**SOURCE PASSAGE:**
○ ○ ○ ○ ○ ○ ○

We also added a mini-split heat pump. It's primarily to heat and cool my (attached) office suite, and it was simple to add a second head in the garage in a common wall opposite the head in the office. The heat pump SEER rating is much better than the space heater, but the cost of NG is so low right now that it's much more economical to run the space heater.

I doubled the insulation spec on the garage/workbay/office as part of an expansion project, including the doors, so it's not like trying to heat a barn. The workbay generally stays at about 50º without adding heat in winter, thanks to a couple refrigerators and a freezer. The big fridge and the freezer are domesticated, plus there's an undercounter unit with stuff that can't be kept with food. It has adhesives and tape and stuff that lasts a lot longer if kept cold. Among them they contribute enough heat that freezing is not an issue even with outside temps at or slightly below zero. If I'm working out there I bump the thermostat to 65 or so and it's plenty comfortable with a sweatshirt. Otherwise the thermostats for the gas heater stay at 40º for freeze protection. The thermostats are wired through "safety" switches on the big doors, so the heater works only when the doors are closed.

○ ○ ○ ○ ○ ○ ○

**WHAT THE TASK REQUIRES:** From the garage heating passage, copy the stretch that begins at the words "I doubled the" and stops after "doors are closed.", substituting "flannel shirt" for "sweatshirt". The listing has no connection to the garage heating passage.

**DATA PROVIDED:**

○ ○ ○ ○ ○ ○ ○

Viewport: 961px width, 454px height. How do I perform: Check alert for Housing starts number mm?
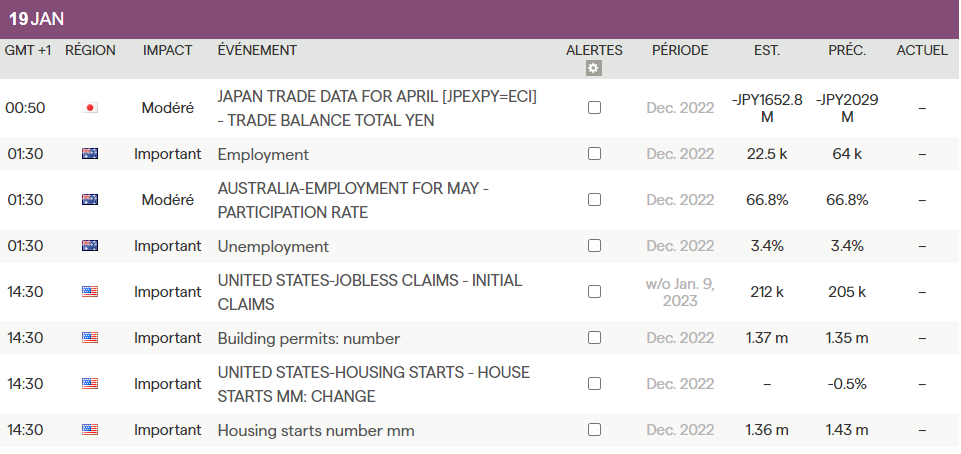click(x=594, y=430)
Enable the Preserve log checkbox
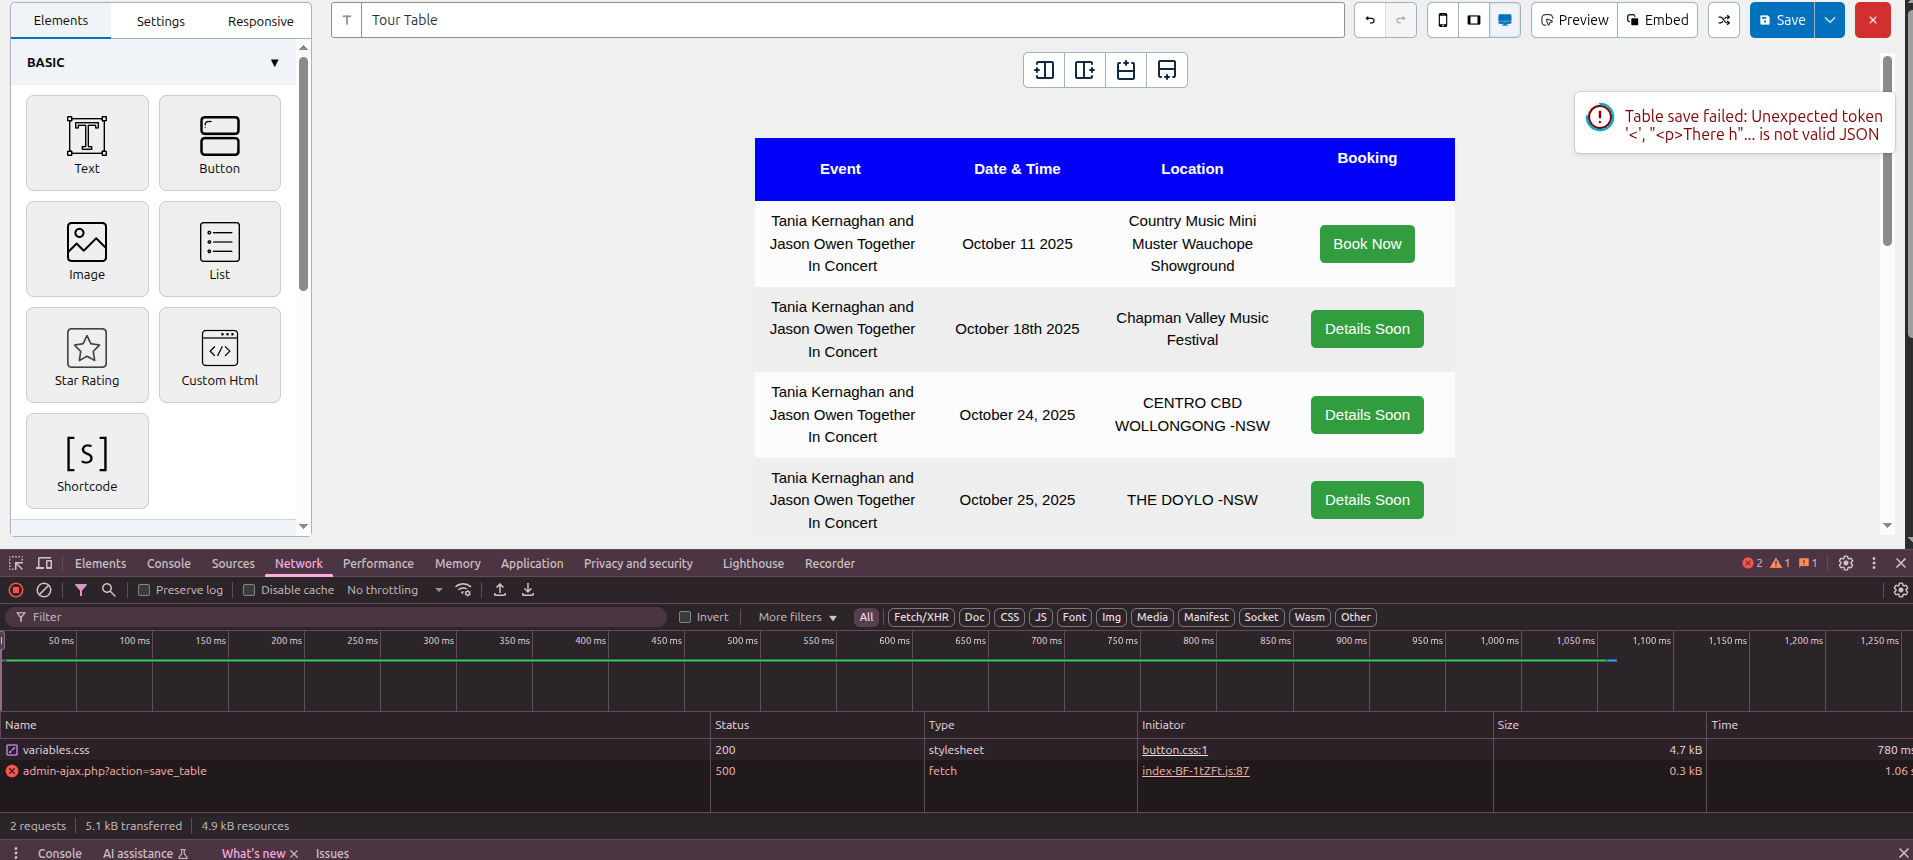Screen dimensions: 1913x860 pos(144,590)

○ ○ ○ ○ ○ ○ ○

**ANSWER:**
I doubled the insulation spec on the garage/workbay/office as part of an expansion project, including the doors, so it's not like trying to heat a barn. The workbay generally stays at about 50º without adding heat in winter, thanks to a couple refrigerators and a freezer. The big fridge and the freezer are domesticated, plus there's an undercounter unit with stuff that can't be kept with food. It has adhesives and tape and stuff that lasts a lot longer if kept cold. Among them they contribute enough heat that freezing is not an issue even with outside temps at or slightly below zero. If I'm working out there I bump the thermostat to 65 or so and it's plenty comfortable with a flannel shirt. Otherwise the thermostats for the gas heater stay at 40º for freeze protection. The thermostats are wired through "safety" switches on the big doors, so the heater works only when the doors are closed.